Word and item position data
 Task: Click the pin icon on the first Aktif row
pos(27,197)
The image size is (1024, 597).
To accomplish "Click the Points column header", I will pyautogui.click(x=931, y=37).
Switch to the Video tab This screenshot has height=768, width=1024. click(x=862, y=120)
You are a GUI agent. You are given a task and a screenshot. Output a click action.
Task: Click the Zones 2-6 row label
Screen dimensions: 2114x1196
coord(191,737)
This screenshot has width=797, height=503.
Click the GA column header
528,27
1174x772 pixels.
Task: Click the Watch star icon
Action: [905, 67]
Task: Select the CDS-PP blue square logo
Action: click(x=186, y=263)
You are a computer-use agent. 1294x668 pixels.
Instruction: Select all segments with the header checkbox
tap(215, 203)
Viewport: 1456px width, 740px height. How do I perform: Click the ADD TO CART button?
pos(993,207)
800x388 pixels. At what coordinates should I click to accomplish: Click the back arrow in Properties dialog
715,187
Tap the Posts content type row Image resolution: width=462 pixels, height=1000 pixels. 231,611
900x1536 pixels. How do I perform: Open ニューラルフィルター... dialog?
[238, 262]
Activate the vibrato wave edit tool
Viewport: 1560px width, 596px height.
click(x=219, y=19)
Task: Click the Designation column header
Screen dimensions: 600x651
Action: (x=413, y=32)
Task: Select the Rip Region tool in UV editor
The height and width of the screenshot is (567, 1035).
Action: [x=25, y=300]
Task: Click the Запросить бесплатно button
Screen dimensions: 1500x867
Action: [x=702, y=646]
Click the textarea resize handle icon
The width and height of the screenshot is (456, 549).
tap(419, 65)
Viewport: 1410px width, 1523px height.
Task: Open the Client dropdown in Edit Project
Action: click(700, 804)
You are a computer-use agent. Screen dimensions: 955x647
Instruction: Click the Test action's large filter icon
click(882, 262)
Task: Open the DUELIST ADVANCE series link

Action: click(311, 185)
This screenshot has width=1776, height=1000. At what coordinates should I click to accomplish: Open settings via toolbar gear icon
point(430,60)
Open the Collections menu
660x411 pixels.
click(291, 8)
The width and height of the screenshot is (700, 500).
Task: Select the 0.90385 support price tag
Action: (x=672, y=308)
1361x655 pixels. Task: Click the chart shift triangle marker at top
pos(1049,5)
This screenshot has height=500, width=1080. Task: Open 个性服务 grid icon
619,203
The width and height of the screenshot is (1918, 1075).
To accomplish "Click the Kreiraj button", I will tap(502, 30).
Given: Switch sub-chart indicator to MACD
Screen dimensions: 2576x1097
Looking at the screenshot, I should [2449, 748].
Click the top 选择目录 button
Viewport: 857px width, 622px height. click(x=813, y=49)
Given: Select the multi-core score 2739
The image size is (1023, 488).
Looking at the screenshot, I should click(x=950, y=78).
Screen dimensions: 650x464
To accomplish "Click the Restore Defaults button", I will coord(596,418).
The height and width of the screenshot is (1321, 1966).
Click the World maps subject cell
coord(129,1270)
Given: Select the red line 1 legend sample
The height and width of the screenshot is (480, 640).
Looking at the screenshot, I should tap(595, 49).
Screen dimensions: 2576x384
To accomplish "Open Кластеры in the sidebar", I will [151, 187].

# [Requirement]
Rescale the rows from the line containing "Screen dimensions: 2576x384" through the end of the rows, and give all of those lines again with the requests included. Multiply every coordinate in the answers by 0.95 and round each to a whole number, with halves rounded up.

# [Full response]
Screen dimensions: 2576x384
To accomplish "Open Кластеры in the sidebar", I will [143, 178].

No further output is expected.